Free-trade agreements and multinational alliances for developing new technology may ultimately lead to a borderless economy, but the world has a long way to go, panelists agreed at a Stanford centennial roundtable discussion on "Forging New Alliances: Competition, Cooperation and Survival," on Sunday, Sept. 29.

What gets in the way of creating this "borderless economy"?

American corporations' lack of ability to serve customers and to take the market seriously, said Kenichi Ohmae, an international management consultant who heads Japan's office of McKinsey & Company.

Japan's lack of consumerism, said Robert D. Hormats, vice chairman of Goldman Sachs International.

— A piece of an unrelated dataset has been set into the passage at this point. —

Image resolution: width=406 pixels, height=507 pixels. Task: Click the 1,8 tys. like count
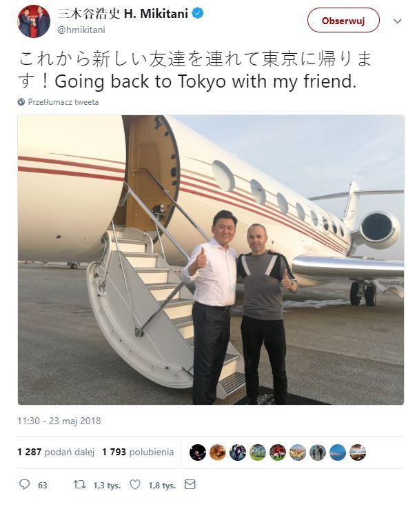[x=162, y=486]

Ohmae and Hormats were joined by panelists Pedro Aspe Armella, Mexico's secretary of finance and public credit; Michael J. Boskin, chairman of the President's Council of Economic Advisors (on leave from Stanford, where he is Burnet C. and Mildred Finley Wohlford Professor of Economics); David Brady, Bowen H. and Janice Arthur McCoy Professor of Political Science, Business and Environment, and Ethics at Stanford; Milton Friedman, 1976 winner of the Nobel Memorial Prize in Economic Science and a senior research fellow at the Hoover Institution; Carla Anderson Hills, U.S. Trade Representative and formerly secretary of the U.S. Department of Housing and Urban Development in the Ford administration; and William F. Miller, professor of public and private management, Stanford Graduate School of Business.

The panel was moderated by Thomas Peters, founder of the Tom Peters Group and co-author of In Search of Excellence.

"American corporations are re-educating themselves," said Miller, citing the Baldrige Award's focus on service. "The pace of change is really intense" and is leading to more alliances of large companies, such as IBM and Apple, to encourage development of technology faster than individual companies can accomplish alone.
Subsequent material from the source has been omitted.